Thanks for your answer. Unfortunately the ZZZ.zip does asks for a password! That's what troubles me...
JtR and the 2john can handle the not encrypted, or stored with non-handled compression type. I just tried to reproduce your use case.
ver 1.0 efh 5455 efh 7875 XXX.zip->YYY.txt PKZIP Encr: 2b chk, TS_chk, cmplen=16, decmplen=4, crc=7F808508
ver 4.5 XXX.zip->ZZZ.zip is not encrypted, or stored with non-handled compression type
XXX.zip:$pkzip2$1*2*2*0*10*4*7f808508*0*41*0*10*7f80*7319*8fe32c524ec41bc23f18d30fd3641020*$/pkzip2$:::::XXX.zip
So, it has to be something else.
BTW: are your saying that you can crack the hash you posted using something like this ./john ~/hash -mask=zipcrypto
?
Anyway, I was able to do something really interesting (the same salt for 2 different passwords):
XXX.zip:$pkzip2$1*2*2*0*10*4*7f808508*0*41*0*10*7f80*7319*8fe32c524ec41bc23f18d30fd3641020*$/pkzip2$:::::XXX.zip
XXX.zip:$pkzip2$1*2*2*0*10*4*7f808508*0*41*0*10*7f80*7319*30fc1e61e10e8d79ec55a90d58121392*$/pkzip2$:::::/home/claudio/Downloads/XXX.zip
For this hash file, JtR finds the wrong password for the 2nd line and can't find the right one.

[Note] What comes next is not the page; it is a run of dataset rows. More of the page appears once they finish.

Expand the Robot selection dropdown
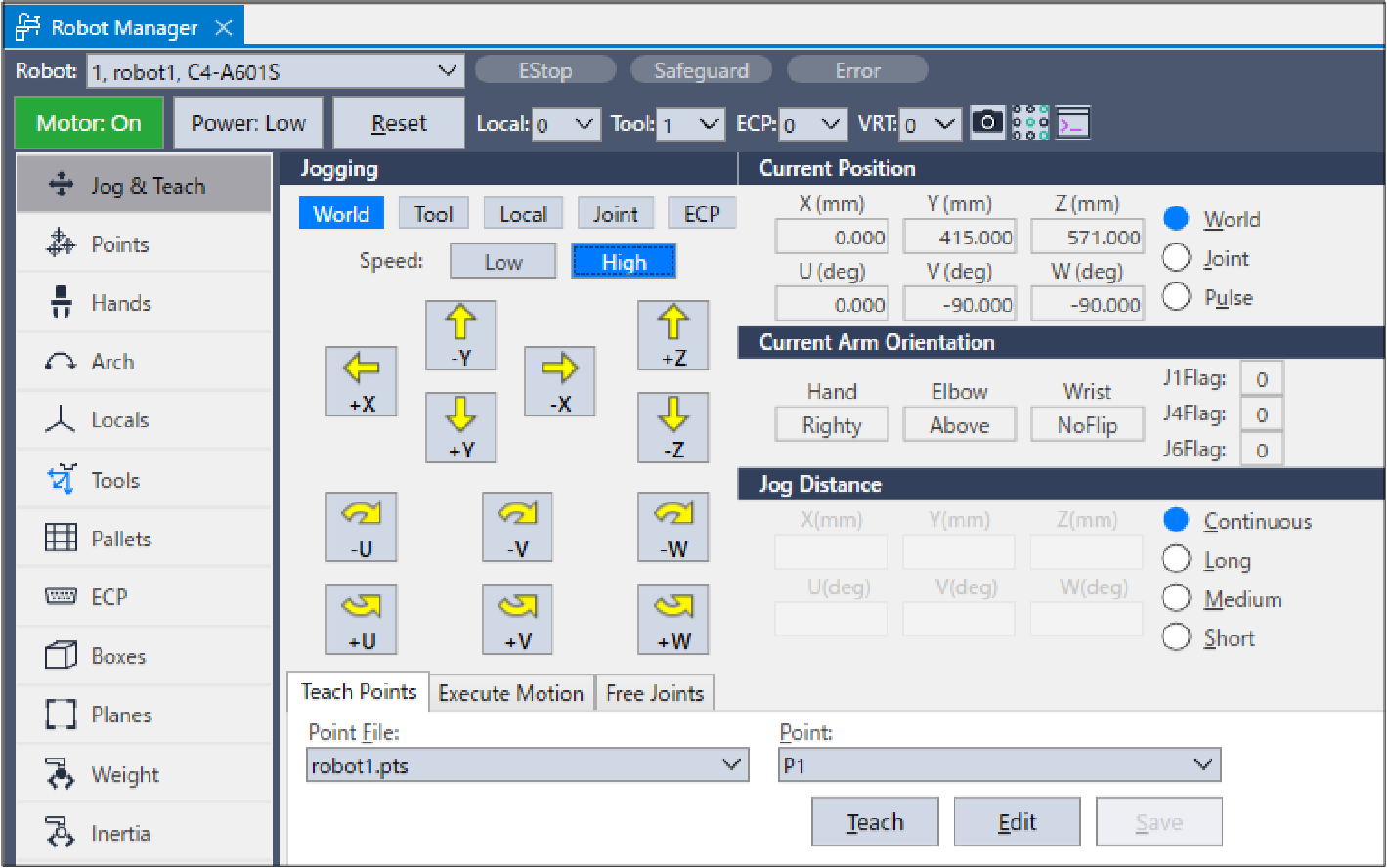Viewport: 1387px width, 868px height. coord(447,71)
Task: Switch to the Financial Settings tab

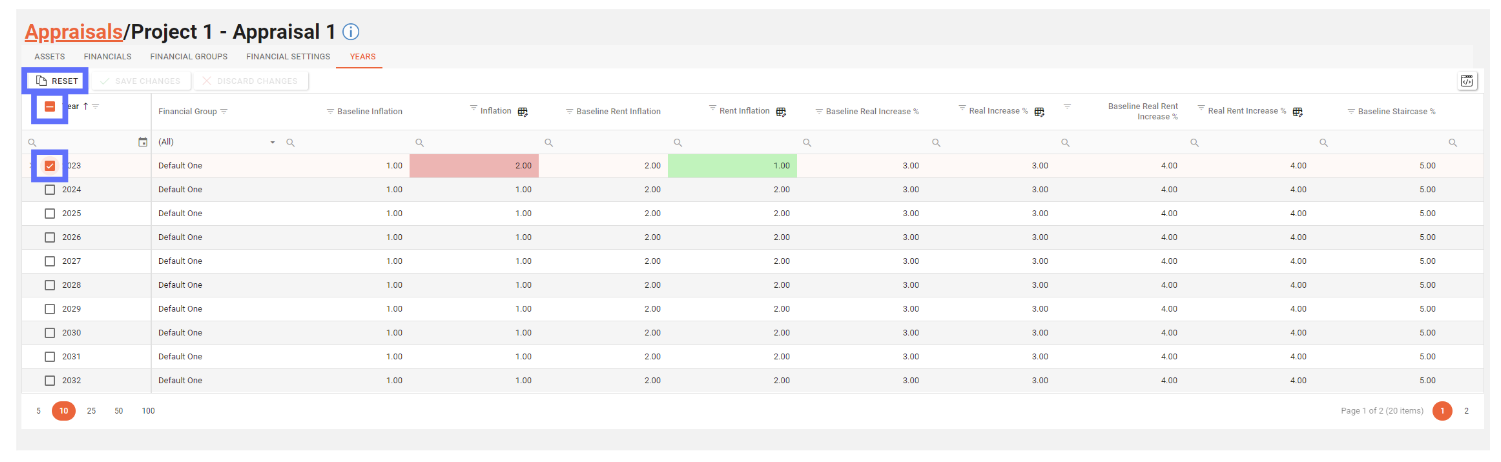Action: point(288,57)
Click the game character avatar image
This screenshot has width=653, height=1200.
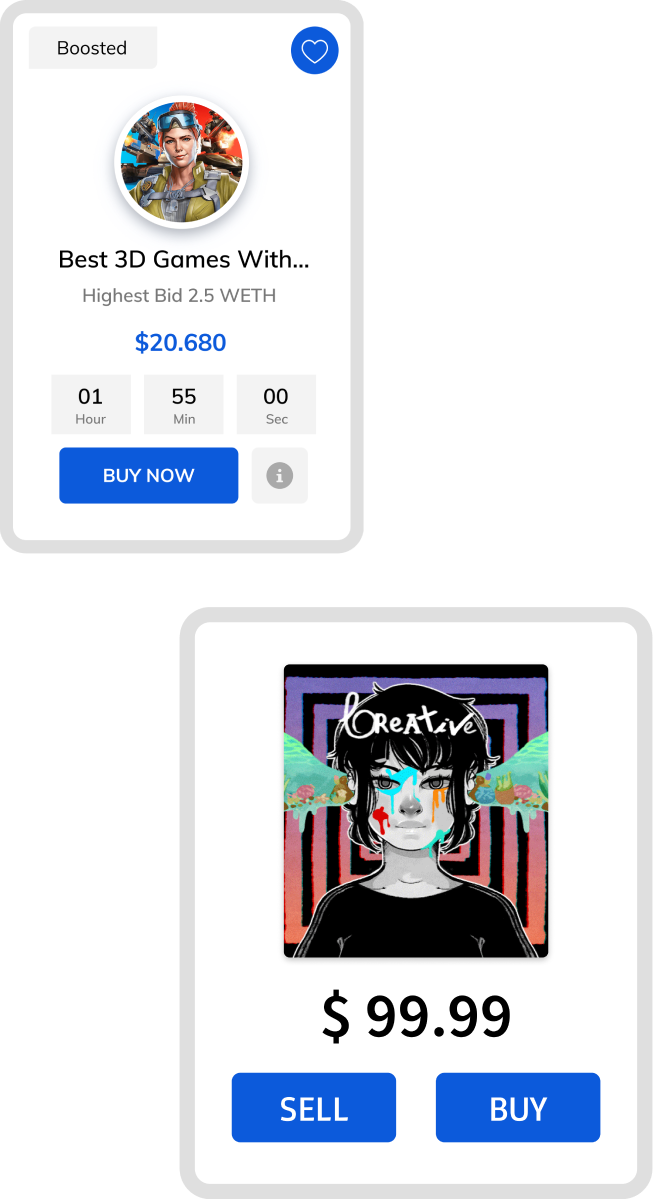182,162
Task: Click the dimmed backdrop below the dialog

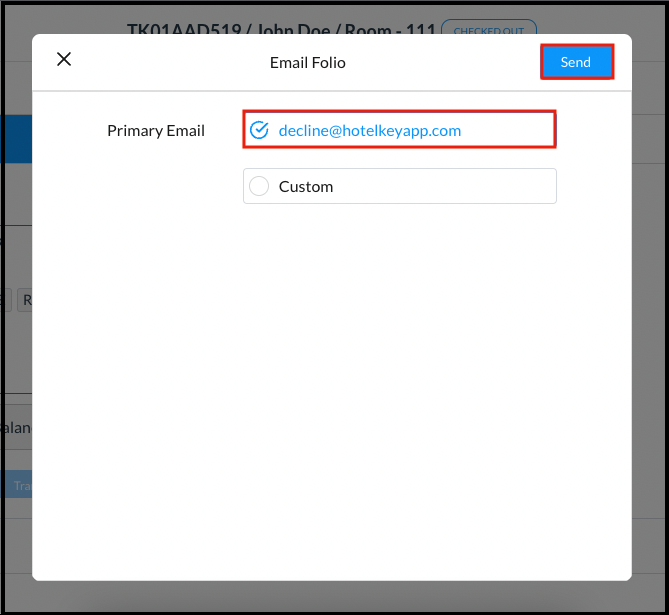Action: pos(330,597)
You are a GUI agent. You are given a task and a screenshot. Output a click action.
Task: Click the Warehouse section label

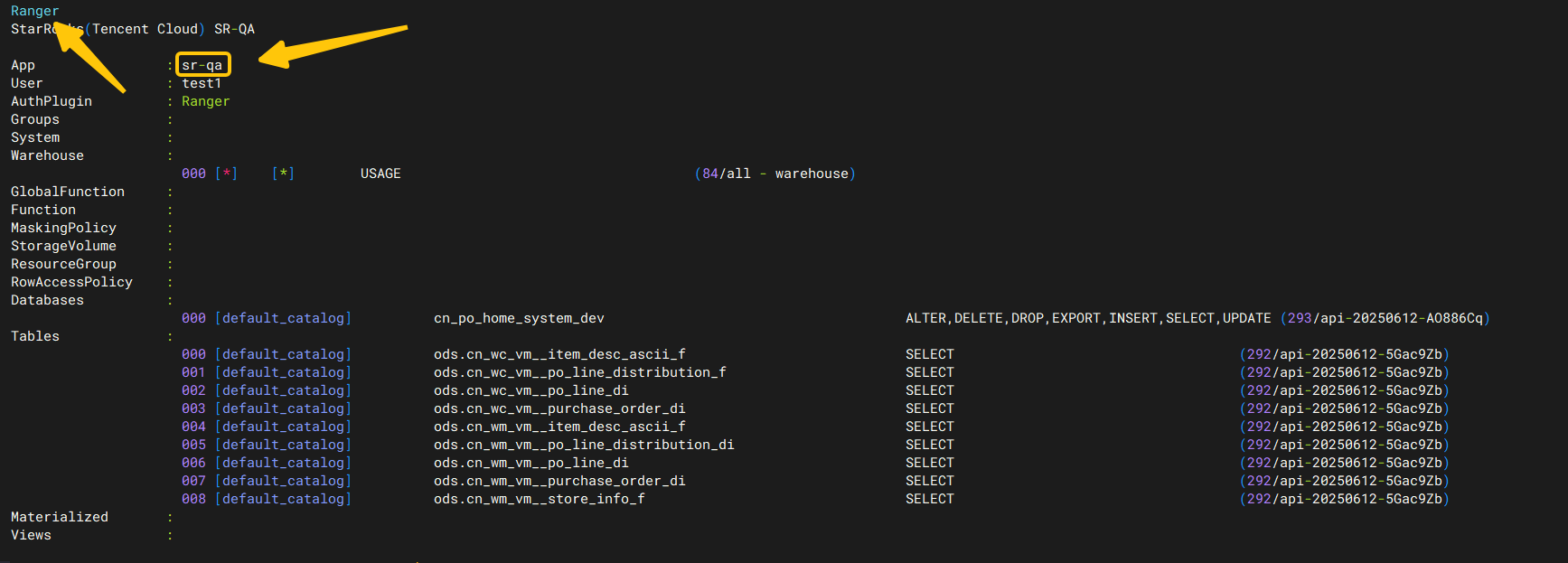[47, 155]
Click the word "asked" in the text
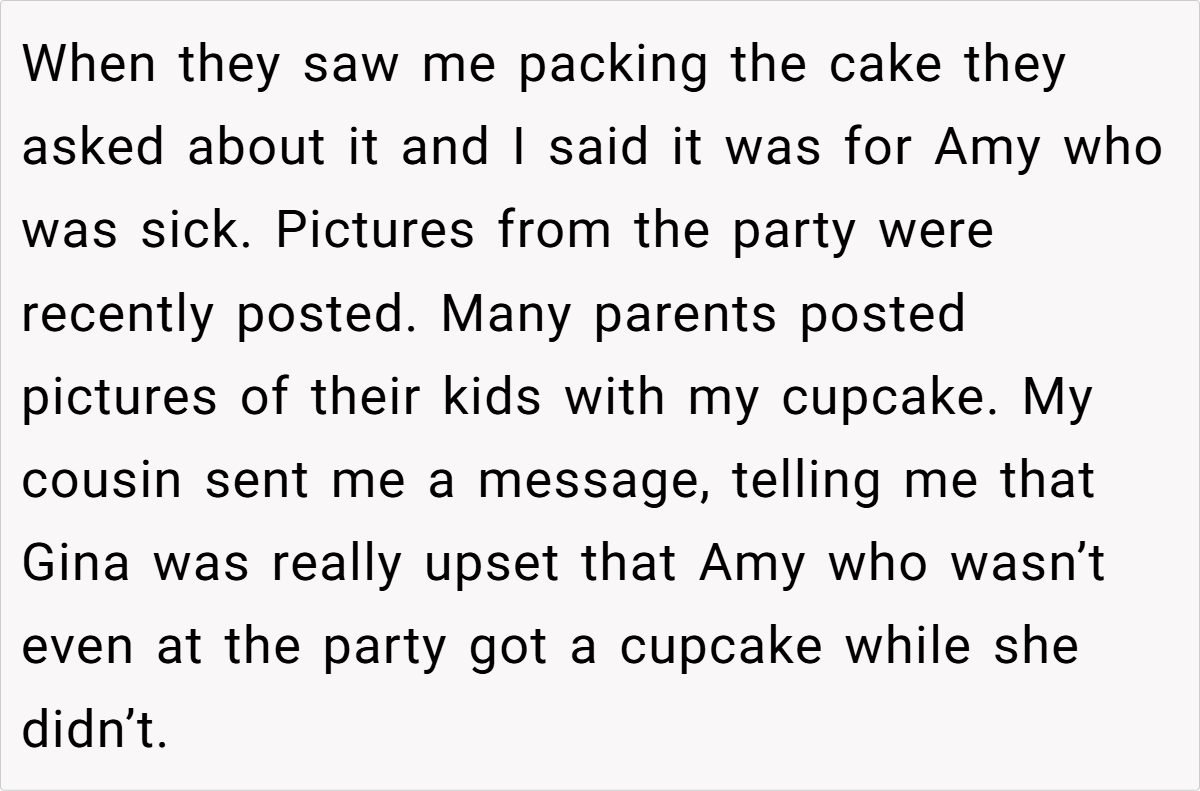This screenshot has height=791, width=1200. (89, 149)
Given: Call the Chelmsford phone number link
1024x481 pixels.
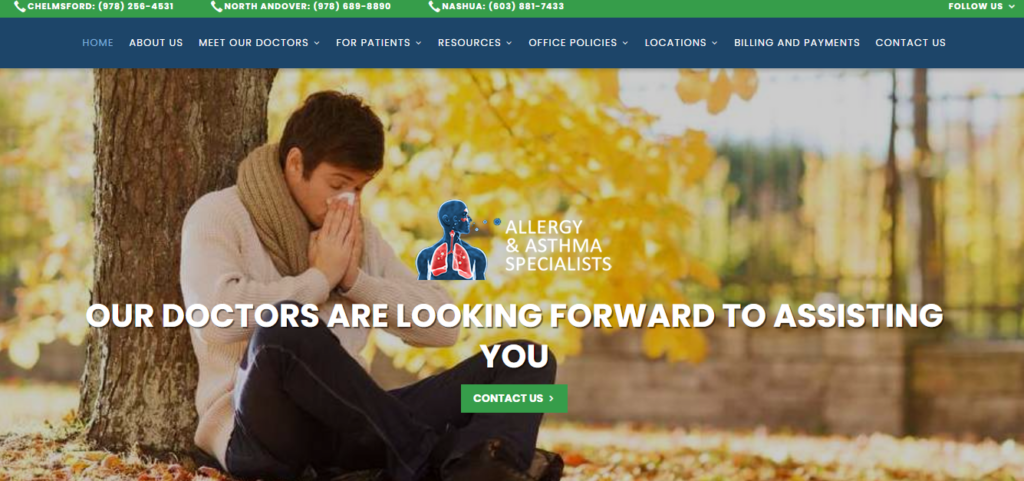Looking at the screenshot, I should click(101, 7).
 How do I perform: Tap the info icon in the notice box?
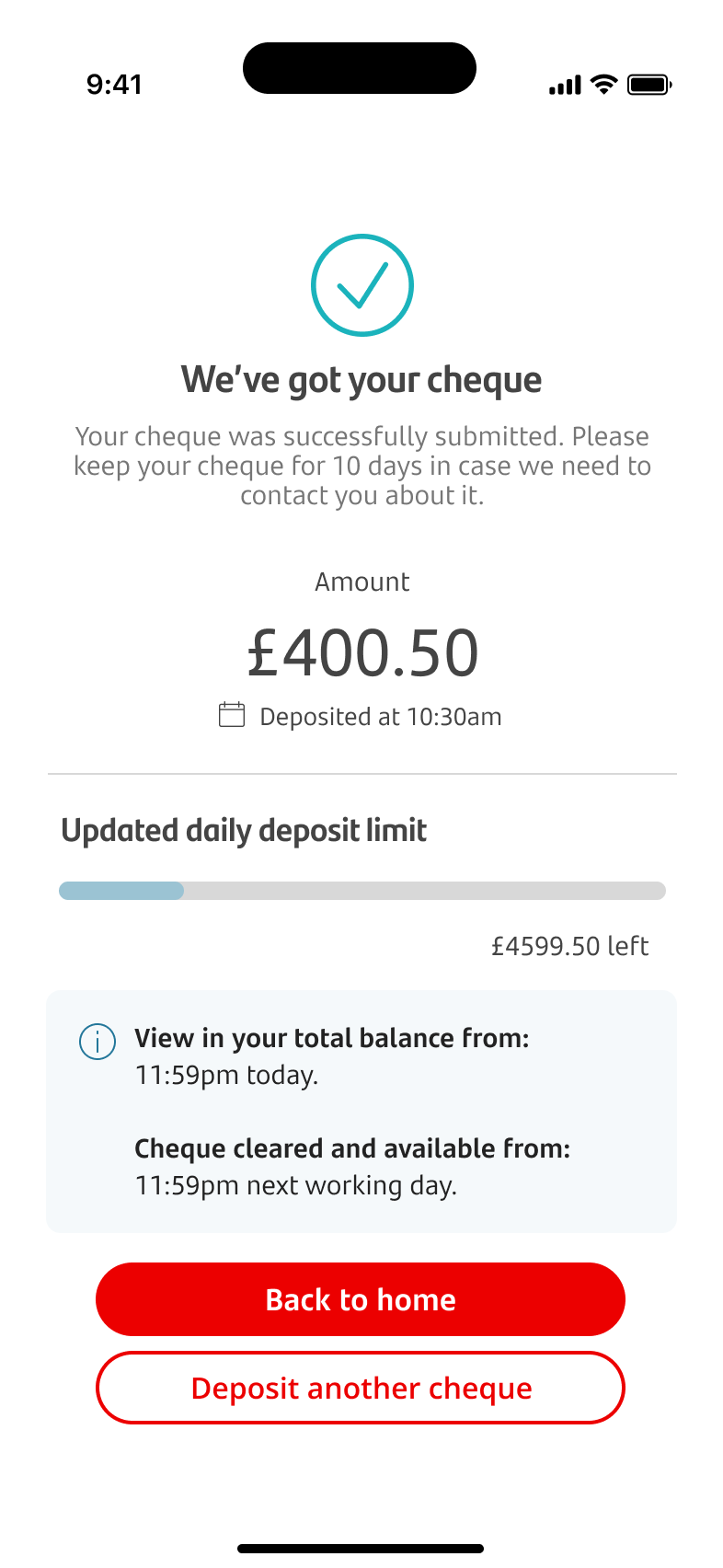(x=98, y=1042)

@claudioandre that's weird, we need to look into that. When you say "same salt" you mean same actual pkzip salt but in JtR's perspective it's not regarded as a salt in normal sense, the whole hash is (and binary size is 0 -- what we use to call a non-hash).
@kestufabrix could you post the output of zipinfo -v XXX.zip
? It should tell all details about encryption types, versions and so on.
Actually john did crack the hash but without the zipcrypto mask. But anyway the password it finds won't work.
The output of zipinfo is:
Archive: XXX.zip
There is no zipfile comment.
End-of-central-directory record:
-------------------------------
Zip archive file size: 2831753269 (00000000A8C92035h)
Actual end-cent-dir record offset: 2831753171 (00000000A8C91FD3h)
Expected end-cent-dir record offset: 2831753171 (00000000A8C91FD3h)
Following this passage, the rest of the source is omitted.